▶ [YOUR TASKS]
• A. Reproduce the stretch of the GST credit judgment from "REASONS FOR JUDGMENT" through "to June 2010.".
• B. Continue the reasons for judgment in the GST credit appeal from the point where the text stops.

▶ [READING TEXT]
□ □ □
Citation: 2011TCC411
Date: 20110902
Docket: 2010-3809(IT)I
BETWEEN:
LEONARDO FRENNA,
Appellant,
and
HER MAJESTY THE QUEEN,
Respondent.
REASONS FOR JUDGMENT
Sheridan J.
[1]
The Appellant, Leonardo Frenna, is
appealing the determination by the Minister of National Revenue that he was not
entitled to receive a Goods and Services Tax Credit (“GSTC”) of $248 for the 2008
taxation year and which he received during the period July 2009 to June 2010.
[2]
As the only issue was whether the
Minister had properly applied the provisions of section 122.5 of the Income
Tax Act governing entitlement to a GSTC, Mr. Frenna did not appear at the
hearing of his appeal. He was represented by his father-in-law, Mr. Franco
Testani. Mr. Testani has only limited hearing ability so he brought with him to
assist in the presentation of his submissions his daughter, Ms. Sonia Testani,
who is also the spouse of Mr. Frenna.
□ □ □
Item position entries
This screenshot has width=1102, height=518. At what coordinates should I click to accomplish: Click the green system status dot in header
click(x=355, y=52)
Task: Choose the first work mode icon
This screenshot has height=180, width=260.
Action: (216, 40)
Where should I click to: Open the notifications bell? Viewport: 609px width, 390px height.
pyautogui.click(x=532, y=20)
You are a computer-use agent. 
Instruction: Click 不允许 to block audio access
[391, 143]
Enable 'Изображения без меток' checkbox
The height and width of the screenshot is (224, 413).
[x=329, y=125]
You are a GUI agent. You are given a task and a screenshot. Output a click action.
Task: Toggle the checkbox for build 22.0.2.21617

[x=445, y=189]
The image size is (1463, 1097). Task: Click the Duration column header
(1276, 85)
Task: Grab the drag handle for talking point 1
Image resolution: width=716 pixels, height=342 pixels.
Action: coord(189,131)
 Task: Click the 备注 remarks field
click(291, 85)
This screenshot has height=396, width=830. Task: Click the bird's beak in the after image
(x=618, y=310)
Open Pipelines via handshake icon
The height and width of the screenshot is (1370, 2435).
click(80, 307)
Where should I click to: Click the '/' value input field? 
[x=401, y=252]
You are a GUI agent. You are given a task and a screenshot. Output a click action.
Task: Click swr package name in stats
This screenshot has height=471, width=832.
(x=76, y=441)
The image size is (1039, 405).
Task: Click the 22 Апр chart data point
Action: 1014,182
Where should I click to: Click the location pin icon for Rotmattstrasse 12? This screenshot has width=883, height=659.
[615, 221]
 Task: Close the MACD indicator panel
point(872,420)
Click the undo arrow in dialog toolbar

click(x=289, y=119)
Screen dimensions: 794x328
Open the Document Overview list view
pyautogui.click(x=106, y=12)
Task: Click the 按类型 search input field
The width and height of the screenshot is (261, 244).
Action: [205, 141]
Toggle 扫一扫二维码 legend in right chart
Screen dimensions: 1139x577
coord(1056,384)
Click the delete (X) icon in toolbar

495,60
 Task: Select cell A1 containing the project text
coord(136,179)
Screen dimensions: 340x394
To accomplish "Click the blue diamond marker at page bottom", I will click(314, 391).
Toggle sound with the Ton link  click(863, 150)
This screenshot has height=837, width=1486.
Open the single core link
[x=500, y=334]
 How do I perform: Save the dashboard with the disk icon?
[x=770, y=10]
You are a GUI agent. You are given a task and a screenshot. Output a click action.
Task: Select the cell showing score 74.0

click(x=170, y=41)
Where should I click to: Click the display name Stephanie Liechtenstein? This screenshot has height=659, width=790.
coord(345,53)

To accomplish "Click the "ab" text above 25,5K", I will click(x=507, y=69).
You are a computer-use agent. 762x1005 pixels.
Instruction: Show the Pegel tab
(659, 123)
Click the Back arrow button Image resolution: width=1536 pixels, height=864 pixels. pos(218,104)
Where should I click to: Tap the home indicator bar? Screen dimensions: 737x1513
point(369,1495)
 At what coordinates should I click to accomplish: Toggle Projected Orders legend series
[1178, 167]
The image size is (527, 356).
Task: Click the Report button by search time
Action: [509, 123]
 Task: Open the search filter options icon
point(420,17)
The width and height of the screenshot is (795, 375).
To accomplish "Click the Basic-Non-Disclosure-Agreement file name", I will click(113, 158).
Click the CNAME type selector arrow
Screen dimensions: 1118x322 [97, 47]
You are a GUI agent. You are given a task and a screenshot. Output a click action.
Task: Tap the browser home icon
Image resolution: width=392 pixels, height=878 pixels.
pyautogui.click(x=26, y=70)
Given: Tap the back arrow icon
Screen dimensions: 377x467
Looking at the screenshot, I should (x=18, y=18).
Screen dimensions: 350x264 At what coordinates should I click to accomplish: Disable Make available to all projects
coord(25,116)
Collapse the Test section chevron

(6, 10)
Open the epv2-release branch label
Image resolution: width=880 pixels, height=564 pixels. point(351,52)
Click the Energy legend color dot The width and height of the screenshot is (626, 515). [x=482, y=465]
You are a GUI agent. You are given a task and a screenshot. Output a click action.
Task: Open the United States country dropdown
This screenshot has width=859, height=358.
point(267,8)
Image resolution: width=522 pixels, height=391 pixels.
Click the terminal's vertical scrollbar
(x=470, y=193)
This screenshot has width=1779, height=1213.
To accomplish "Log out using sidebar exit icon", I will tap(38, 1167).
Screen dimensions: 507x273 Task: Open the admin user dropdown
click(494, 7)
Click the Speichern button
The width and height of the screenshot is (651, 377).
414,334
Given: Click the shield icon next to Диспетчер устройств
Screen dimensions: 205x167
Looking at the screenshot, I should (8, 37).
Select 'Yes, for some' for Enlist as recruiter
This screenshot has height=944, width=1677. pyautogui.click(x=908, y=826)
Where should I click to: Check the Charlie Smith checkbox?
□ □ □
▶ [FINAL ANSWERS]
• A.
REASONS FOR JUDGMENT
Sheridan J.
[1]
The Appellant, Leonardo Frenna, is
appealing the determination by the Minister of National Revenue that he was not
entitled to receive a Goods and Services Tax Credit (“GSTC”) of $248 for the 2008
taxation year and which he received during the period July 2009 to June 2010.

• B.
[3]
The facts assumed by the Minister
in paragraph 9 of the Reply to the Notice of Appeal are not in dispute:
a) The Appellant lived separate and apart from anyone until June 2,
2008 at which time he commenced to cohabit with Sonia Testani;
b)
On June 6, 2009, the Appellant and Sonia Testani were married;
c)
Based upon the revised marital status of the Appellant on June 6, 2009
the Minister made a new determination of the family net income for the 2008
taxation year, to determine the same at $77,367, and issued the Notice of
Determination dated April 30, 2010 claiming overpayment of $124 for the GSTC
issued for the quarters of January and April 2010;
d)
The adjusted income of $77,367 was based upon the income for the 2008
taxation year for the Appellant $3,239 and the spouse $74,128;
e)
The ceiling amount for the adjusted net income of a family for the GSTC
for the 2008 taxation year was $42,231;
f)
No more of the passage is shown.